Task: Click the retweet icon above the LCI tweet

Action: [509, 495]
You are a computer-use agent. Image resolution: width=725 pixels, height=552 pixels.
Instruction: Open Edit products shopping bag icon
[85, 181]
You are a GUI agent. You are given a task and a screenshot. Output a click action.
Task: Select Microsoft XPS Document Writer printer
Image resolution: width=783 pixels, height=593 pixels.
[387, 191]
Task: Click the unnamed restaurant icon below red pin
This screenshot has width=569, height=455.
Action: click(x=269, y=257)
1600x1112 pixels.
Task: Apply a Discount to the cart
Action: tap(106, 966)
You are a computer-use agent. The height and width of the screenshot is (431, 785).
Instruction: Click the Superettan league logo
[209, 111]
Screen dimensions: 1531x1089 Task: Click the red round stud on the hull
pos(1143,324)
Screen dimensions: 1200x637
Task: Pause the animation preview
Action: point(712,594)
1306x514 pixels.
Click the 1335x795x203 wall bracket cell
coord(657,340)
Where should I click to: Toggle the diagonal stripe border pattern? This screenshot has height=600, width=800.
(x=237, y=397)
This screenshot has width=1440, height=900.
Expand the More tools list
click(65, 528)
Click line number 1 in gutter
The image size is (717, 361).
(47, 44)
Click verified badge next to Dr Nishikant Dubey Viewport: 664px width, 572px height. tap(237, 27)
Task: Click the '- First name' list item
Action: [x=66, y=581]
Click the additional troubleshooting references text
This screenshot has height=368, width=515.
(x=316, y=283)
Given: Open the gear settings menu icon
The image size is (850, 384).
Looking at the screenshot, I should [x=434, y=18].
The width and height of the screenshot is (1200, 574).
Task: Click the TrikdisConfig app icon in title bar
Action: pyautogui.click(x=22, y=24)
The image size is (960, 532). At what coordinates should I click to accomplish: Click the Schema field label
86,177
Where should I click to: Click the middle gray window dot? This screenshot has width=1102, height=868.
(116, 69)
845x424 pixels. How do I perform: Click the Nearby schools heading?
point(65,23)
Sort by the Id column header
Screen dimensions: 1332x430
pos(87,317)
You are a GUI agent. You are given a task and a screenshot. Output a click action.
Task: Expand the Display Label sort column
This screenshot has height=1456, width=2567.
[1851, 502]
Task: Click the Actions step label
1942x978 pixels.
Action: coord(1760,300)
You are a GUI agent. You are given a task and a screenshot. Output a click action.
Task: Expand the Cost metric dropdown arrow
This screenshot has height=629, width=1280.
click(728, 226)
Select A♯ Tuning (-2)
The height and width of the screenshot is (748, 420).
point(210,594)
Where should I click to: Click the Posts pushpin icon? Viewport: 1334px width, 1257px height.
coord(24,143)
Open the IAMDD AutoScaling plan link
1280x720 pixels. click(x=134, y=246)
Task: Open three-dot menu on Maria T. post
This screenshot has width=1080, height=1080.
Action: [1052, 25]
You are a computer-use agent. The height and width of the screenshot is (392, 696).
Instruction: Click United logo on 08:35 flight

• _WHAT THE TASK ASKS_
Each entry is to be returned in full, character for character.

• _OUTPUT_
Task: Click the retweet icon above the LCI tweet

Action: [509, 495]
You are a computer-use agent. Image resolution: width=725 pixels, height=552 pixels.
Instruction: Open Edit products shopping bag icon
[85, 181]
You are a GUI agent. You are given a task and a screenshot. Output a click action.
Task: Select Microsoft XPS Document Writer printer
Image resolution: width=783 pixels, height=593 pixels.
[387, 191]
Task: Click the unnamed restaurant icon below red pin
This screenshot has width=569, height=455.
Action: click(x=269, y=257)
1600x1112 pixels.
Task: Apply a Discount to the cart
Action: tap(106, 966)
You are a computer-use agent. The height and width of the screenshot is (431, 785).
Instruction: Click the Superettan league logo
[209, 111]
Screen dimensions: 1531x1089 Task: Click the red round stud on the hull
pos(1143,324)
Screen dimensions: 1200x637
Task: Pause the animation preview
Action: point(712,594)
1306x514 pixels.
Click the 1335x795x203 wall bracket cell
coord(657,340)
Where should I click to: Toggle the diagonal stripe border pattern? This screenshot has height=600, width=800.
(x=237, y=397)
This screenshot has width=1440, height=900.
Expand the More tools list
click(65, 528)
Click line number 1 in gutter
The image size is (717, 361).
(47, 44)
Click verified badge next to Dr Nishikant Dubey Viewport: 664px width, 572px height. tap(237, 27)
Task: Click the '- First name' list item
Action: [x=66, y=581]
Click the additional troubleshooting references text
This screenshot has height=368, width=515.
(x=316, y=283)
Given: Open the gear settings menu icon
The image size is (850, 384).
Looking at the screenshot, I should [x=434, y=18].
The width and height of the screenshot is (1200, 574).
Task: Click the TrikdisConfig app icon in title bar
Action: pyautogui.click(x=22, y=24)
The image size is (960, 532). At what coordinates should I click to accomplish: Click the Schema field label
86,177
Where should I click to: Click the middle gray window dot? This screenshot has width=1102, height=868.
(116, 69)
845x424 pixels. How do I perform: Click the Nearby schools heading?
point(65,23)
Sort by the Id column header
Screen dimensions: 1332x430
pos(87,317)
You are a GUI agent. You are given a task and a screenshot. Output a click action.
Task: Expand the Display Label sort column
This screenshot has height=1456, width=2567.
[1851, 502]
Task: Click the Actions step label
1942x978 pixels.
Action: coord(1760,300)
You are a GUI agent. You are given a task and a screenshot. Output a click action.
Task: Expand the Cost metric dropdown arrow
This screenshot has height=629, width=1280.
click(728, 226)
Select A♯ Tuning (-2)
The height and width of the screenshot is (748, 420).
point(210,594)
Where should I click to: Click the Posts pushpin icon? Viewport: 1334px width, 1257px height.
coord(24,143)
Open the IAMDD AutoScaling plan link
1280x720 pixels. click(x=134, y=246)
Task: Open three-dot menu on Maria T. post
This screenshot has width=1080, height=1080.
Action: [1052, 25]
You are a computer-use agent. The height and width of the screenshot is (392, 696).
Instruction: Click United logo on 08:35 flight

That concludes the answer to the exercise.